Morsi knows this: Brotherhood activists have been in Tahrir Square the last few nights, trying to build support for their candidate. So does his opponent, Ahmed Shafiq, who was Hosni Mubarak’s last prime minister. He went on the offensive against Morsi this week, first at a press conference on Sunday, when he described the Brotherhood as a divisive group that “represents darkness and sectarianism.”
Then, in a televised interview on Monday night, he accused the group of killing protesters in Tahrir Square during the revolution, a patently untrue claim.
The runoff election could still be derailed, though not because of anything happening in Tahrir Square. Shafiq could be disqualified because of the so-called “political exclusion law” passed by parliament earlier this year, which bans high-level members of Mubarak’s regime from running for public office. (Shafiq was Mubarak’s last prime minister). The constitutional court is supposed to rule on that law sometime before the runoff.
What happens if Shafiq is disqualified? Nobody’s quite sure. It could reduce the runoff to an up-or-down vote on Morsi.
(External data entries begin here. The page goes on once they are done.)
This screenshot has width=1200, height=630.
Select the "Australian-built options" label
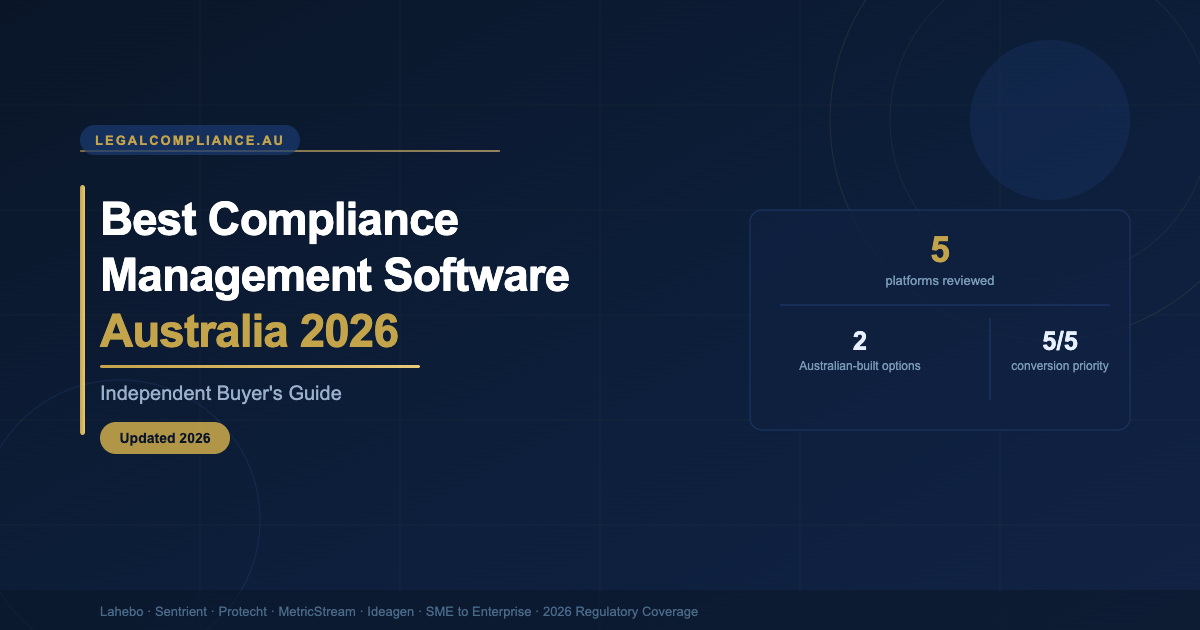(859, 366)
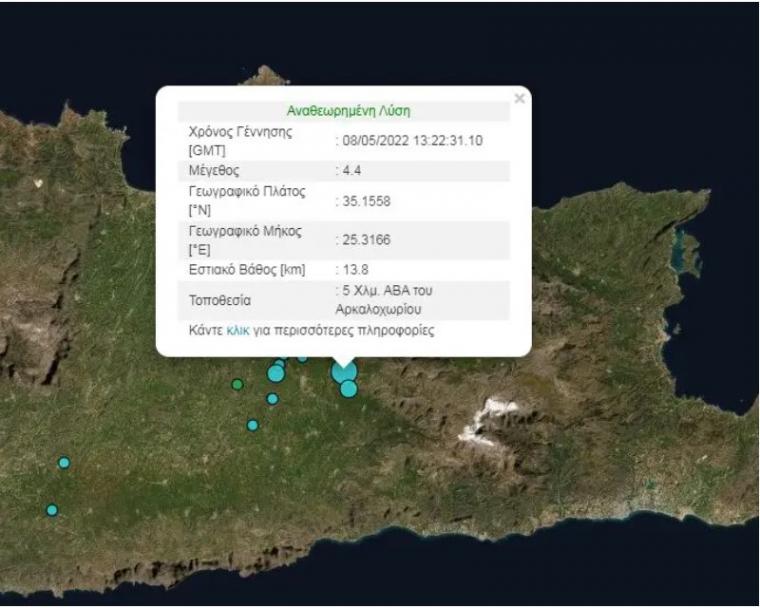Click the 'Μέγεθος' row label
This screenshot has width=760, height=608.
point(214,171)
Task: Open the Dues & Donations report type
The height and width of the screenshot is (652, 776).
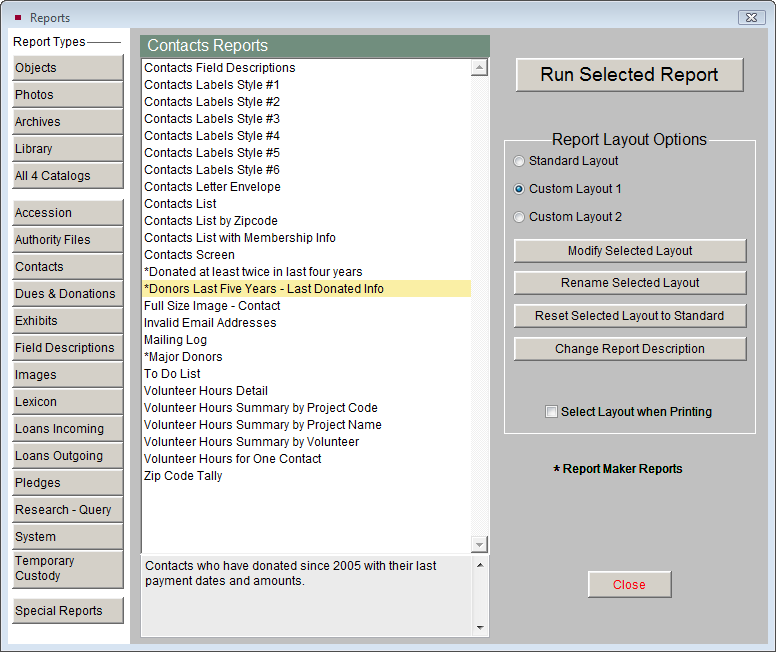Action: point(67,294)
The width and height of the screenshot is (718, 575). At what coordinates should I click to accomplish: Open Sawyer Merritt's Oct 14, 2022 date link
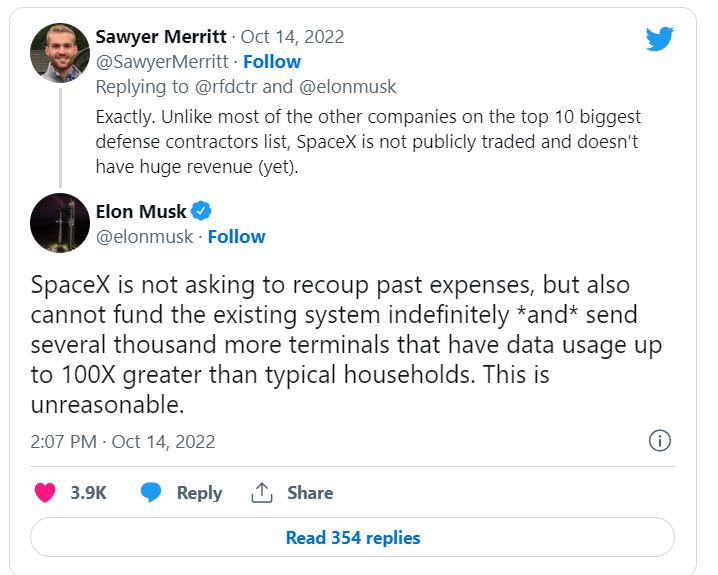pos(293,37)
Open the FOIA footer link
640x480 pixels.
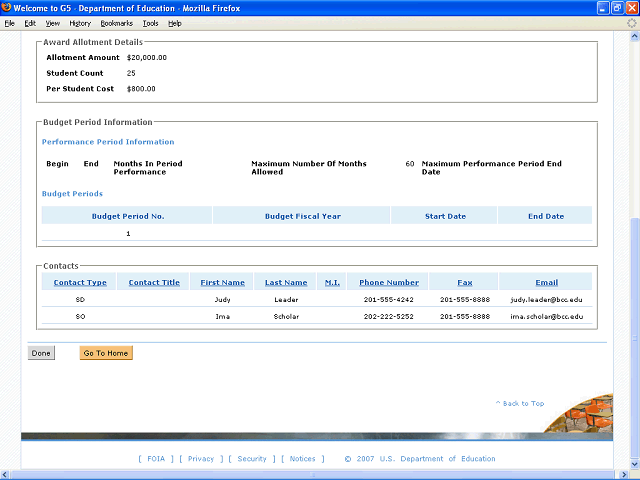coord(156,459)
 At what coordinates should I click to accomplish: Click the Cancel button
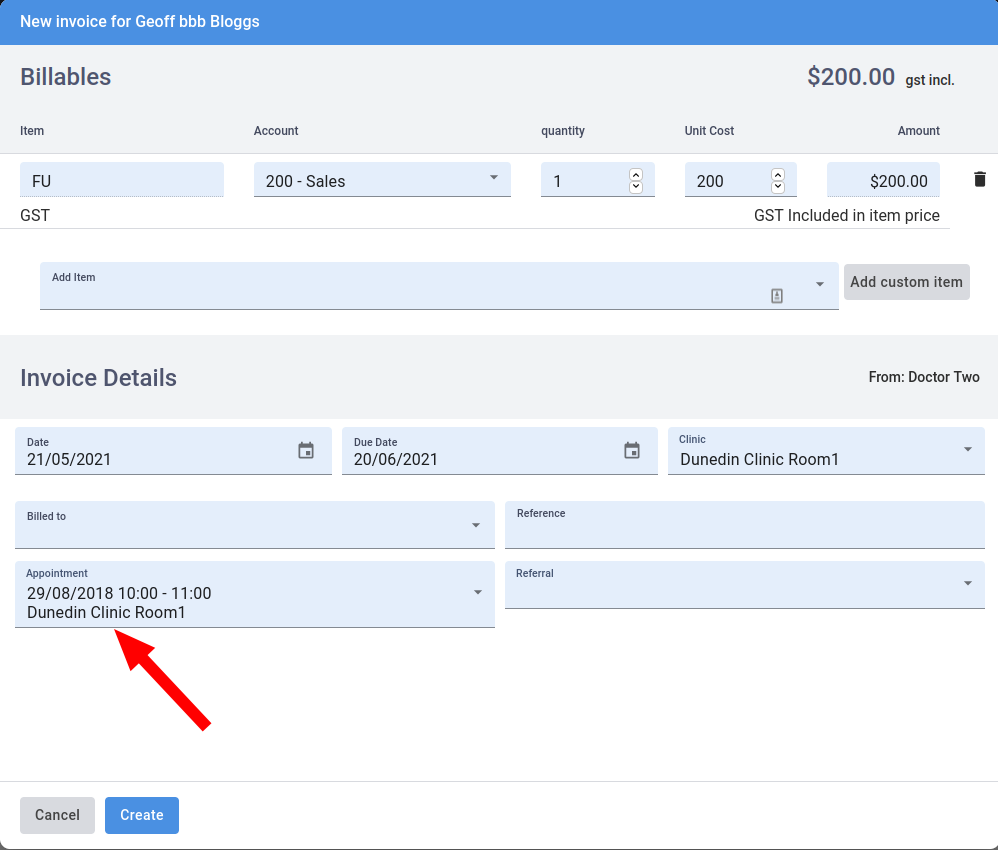pos(57,815)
Or it could trigger an entirely new election, which would call into question SCAF’s plan to hand over power by June 30.
If the election goes forward as planned, it seems like a toss-up. The two candidates received similar levels of support in the first round: 5.7 million votes for Morsi, 5.5 million for Shafiq. Neither is very popular among Egyptians who voted for Sabbahi and Aboul Fotouh, the third- and fourth-place finishers.
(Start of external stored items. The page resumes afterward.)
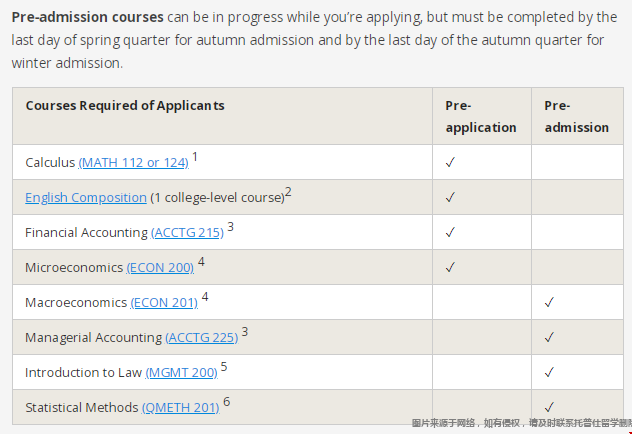Open the ECON 201 course link
The width and height of the screenshot is (632, 434).
tap(163, 302)
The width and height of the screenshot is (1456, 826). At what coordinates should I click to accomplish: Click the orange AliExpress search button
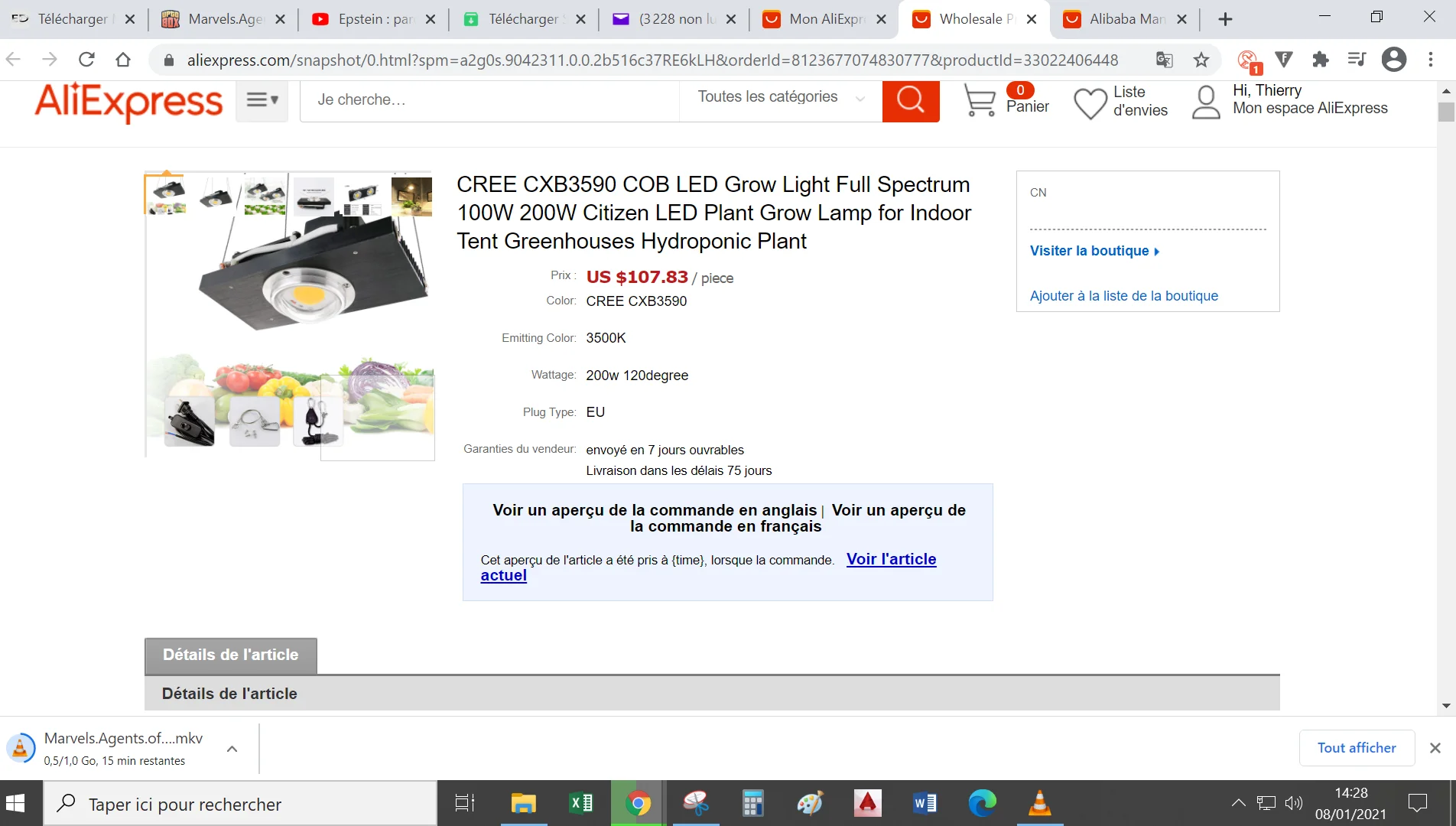tap(910, 100)
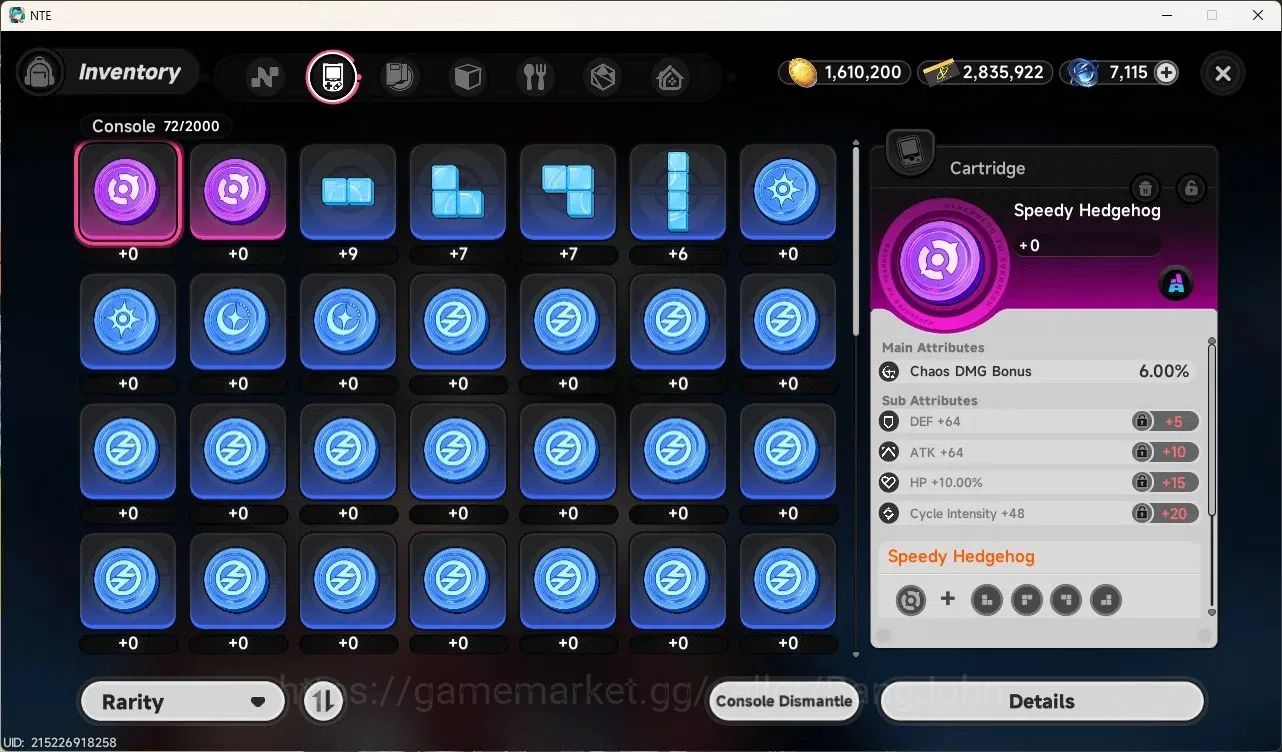The height and width of the screenshot is (752, 1282).
Task: Toggle the lock beside Cycle Intensity +48
Action: tap(1141, 513)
A majority of the Sabbahi and Aboul Fotouh voters I interviewed said they would boycott the runoff.
Among those voters, there is a great deal of cynicism about the whole process. Many believe there was widespread fraud in the first round, though nobody has been able to prove it. The most common rumor is that nearly one million police officers – who are prohibited from voting – were issued fake ID cards so they could vote for Shafiq. Representatives from the Sabbahi, Aboul Fotouh and Ali campaigns have made this allegation several times, most recently at a press conference on Monday.
And there is a widespread belief that SCAF simply will not allow Morsi to win the presidency. “Morsi is fine, but my fear is that we may be forced to accept Shafiq,” said Abu Omar, a grocer in Zagazig who voted for Aboul Fotouh and now plans to vote Morsi.
Egypt’s revolutionaries are angry, and rightfully so: They started this uprising 18 months ago and overthrew a dictator, only to find themselves politically marginalized. But Egypt’s two most powerful political forces seem determined to hold this runoff on time, and if they succeed, these latest protests (like so many others) will not rebalance the political equation.